Records from a data source:
[Begin]

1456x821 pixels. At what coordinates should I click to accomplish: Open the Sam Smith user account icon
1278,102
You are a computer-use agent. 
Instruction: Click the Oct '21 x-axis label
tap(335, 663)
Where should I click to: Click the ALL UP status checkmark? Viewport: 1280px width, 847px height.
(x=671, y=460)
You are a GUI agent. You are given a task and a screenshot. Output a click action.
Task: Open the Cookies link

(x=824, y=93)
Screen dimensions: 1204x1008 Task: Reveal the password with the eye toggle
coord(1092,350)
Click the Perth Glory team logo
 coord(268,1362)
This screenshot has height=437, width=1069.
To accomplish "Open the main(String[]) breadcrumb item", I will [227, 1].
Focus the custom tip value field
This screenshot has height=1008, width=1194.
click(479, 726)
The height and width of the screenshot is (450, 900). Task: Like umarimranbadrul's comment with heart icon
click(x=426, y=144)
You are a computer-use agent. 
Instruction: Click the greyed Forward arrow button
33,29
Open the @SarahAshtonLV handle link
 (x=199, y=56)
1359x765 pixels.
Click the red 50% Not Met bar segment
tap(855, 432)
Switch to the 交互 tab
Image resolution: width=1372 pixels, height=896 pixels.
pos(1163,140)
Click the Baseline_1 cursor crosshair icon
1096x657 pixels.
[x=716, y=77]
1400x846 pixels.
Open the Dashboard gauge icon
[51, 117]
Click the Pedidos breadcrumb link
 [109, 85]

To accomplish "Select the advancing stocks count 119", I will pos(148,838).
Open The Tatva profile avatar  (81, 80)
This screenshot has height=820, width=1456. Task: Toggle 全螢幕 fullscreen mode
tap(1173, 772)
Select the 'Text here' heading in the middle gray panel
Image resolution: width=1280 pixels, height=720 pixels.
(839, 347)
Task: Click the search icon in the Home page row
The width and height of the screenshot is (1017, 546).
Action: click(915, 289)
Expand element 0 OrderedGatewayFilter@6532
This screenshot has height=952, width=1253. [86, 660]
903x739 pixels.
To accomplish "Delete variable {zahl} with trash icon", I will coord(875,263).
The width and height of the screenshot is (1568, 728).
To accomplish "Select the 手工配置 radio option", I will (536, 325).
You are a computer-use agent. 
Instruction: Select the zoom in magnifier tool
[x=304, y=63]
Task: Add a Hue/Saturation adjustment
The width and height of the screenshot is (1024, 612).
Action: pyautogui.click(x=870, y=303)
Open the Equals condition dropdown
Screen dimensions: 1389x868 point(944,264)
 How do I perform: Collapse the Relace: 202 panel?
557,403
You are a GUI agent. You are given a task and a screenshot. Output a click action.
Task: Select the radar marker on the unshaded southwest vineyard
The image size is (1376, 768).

[End]

- [What is required]
Quote all of the records above word for word, keeping every line in its original order.

- [Solution for this task]
1456x821 pixels. At what coordinates should I click to accomplish: Open the Sam Smith user account icon
1278,102
You are a computer-use agent. 
Instruction: Click the Oct '21 x-axis label
tap(335, 663)
Where should I click to: Click the ALL UP status checkmark? Viewport: 1280px width, 847px height.
(x=671, y=460)
You are a GUI agent. You are given a task and a screenshot. Output a click action.
Task: Open the Cookies link

(x=824, y=93)
Screen dimensions: 1204x1008 Task: Reveal the password with the eye toggle
coord(1092,350)
Click the Perth Glory team logo
 coord(268,1362)
This screenshot has height=437, width=1069.
To accomplish "Open the main(String[]) breadcrumb item", I will [227, 1].
Focus the custom tip value field
This screenshot has height=1008, width=1194.
click(479, 726)
The height and width of the screenshot is (450, 900). Task: Like umarimranbadrul's comment with heart icon
click(x=426, y=144)
You are a computer-use agent. 
Instruction: Click the greyed Forward arrow button
33,29
Open the @SarahAshtonLV handle link
 (x=199, y=56)
1359x765 pixels.
Click the red 50% Not Met bar segment
tap(855, 432)
Switch to the 交互 tab
Image resolution: width=1372 pixels, height=896 pixels.
pos(1163,140)
Click the Baseline_1 cursor crosshair icon
1096x657 pixels.
[x=716, y=77]
1400x846 pixels.
Open the Dashboard gauge icon
[51, 117]
Click the Pedidos breadcrumb link
 [109, 85]

To accomplish "Select the advancing stocks count 119", I will pos(148,838).
Open The Tatva profile avatar  (81, 80)
This screenshot has height=820, width=1456. Task: Toggle 全螢幕 fullscreen mode
tap(1173, 772)
Select the 'Text here' heading in the middle gray panel
Image resolution: width=1280 pixels, height=720 pixels.
(839, 347)
Task: Click the search icon in the Home page row
The width and height of the screenshot is (1017, 546).
Action: click(915, 289)
Expand element 0 OrderedGatewayFilter@6532
This screenshot has height=952, width=1253. [86, 660]
903x739 pixels.
To accomplish "Delete variable {zahl} with trash icon", I will coord(875,263).
The width and height of the screenshot is (1568, 728).
To accomplish "Select the 手工配置 radio option", I will (536, 325).
You are a computer-use agent. 
Instruction: Select the zoom in magnifier tool
[x=304, y=63]
Task: Add a Hue/Saturation adjustment
The width and height of the screenshot is (1024, 612).
Action: pyautogui.click(x=870, y=303)
Open the Equals condition dropdown
Screen dimensions: 1389x868 point(944,264)
 How do I perform: Collapse the Relace: 202 panel?
557,403
You are a GUI agent. You are given a task and a screenshot. Output a click action.
Task: Select the radar marker on the unshaded southwest vineyard
The image size is (1376, 768).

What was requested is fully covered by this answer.